FYI: Laticrete also makes a great waterproofing product called *HydroBan*. Laticrete also makes a rubber water proofing product called "*WaterTight*" that is sold at Lowes. The Lowes product is $44US a gallon in the Chicago area. Home Depot has Redgard in the bagged concrete & mortor section of the store for about $48US a gallon.


----------



## Limit54 (Nov 6, 2009)

@quickdraw

Here in the GTA(Toronto, Canada) Redgard is not available. trust me I've been around. If the tile supplier can't get it for me then I'll head over to Ciot...

Thanks for the info. Help a lot.


----------



## Limit54 (Nov 6, 2009)

ccarlisle said:


> Compare that to putting up new drywall, around 5 sheets by two guys, taped and primed for $225...and done in an hour.


I have a question about this. How can you possibly tape and prime drywall in an hour? what is your secret? I have to tape and use compound...wait to let it set then do a little bit of sanding...i'm an amature i know but i would like to know how to do it your way and not see any tape lines?

Thanks,
Steve


----------



## ccarlisle (Jul 2, 2008)

Two guys come in, place the 12' board, both screw it in, then the next, then cut the next and place, approx 100 sq ft in about 25 minutes, then both apply compound, paper and fibre tape.

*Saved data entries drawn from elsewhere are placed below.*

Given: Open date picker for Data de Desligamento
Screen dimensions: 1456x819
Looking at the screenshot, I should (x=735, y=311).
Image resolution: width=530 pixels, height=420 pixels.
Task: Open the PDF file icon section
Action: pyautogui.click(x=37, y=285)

No Finishing. What they call a Level 1 finish. Done in 85 minutes.

Next!

Couldn't believe it myself either...


----------



## Limit54 (Nov 6, 2009)

ok so its been a pain in the ass to find this waterproofing stuff but I have finally found something that just might do the trick. The stiff is called Blue Seal Waterproofing membrane. I'm gonna use it on the floors and shower walls.

I found a way to get the mapelasic but the guy at the tile store was going to charge me some rediculous price like $130 for a 1 gallon. I hate how these guys treat you when your not a contractor(pisses me off so much). anyway I'll post back after I use the stuff.

Thanks for the help.

Also my boss is a pro tiler and I asked him about what he uses for waterproofing and he said they don't use anything?? He says that he just makes sure he fills the gaps in the cement board with the tile adhesive. He said teh showers last a very long time....20 or 30 years(i'm not sure about that though...but who keeps a shower around for that long anyway right!)I'm just glad that my bathroom was done right adn with indistructable material. Now I want to keep that going for the next guy.


----------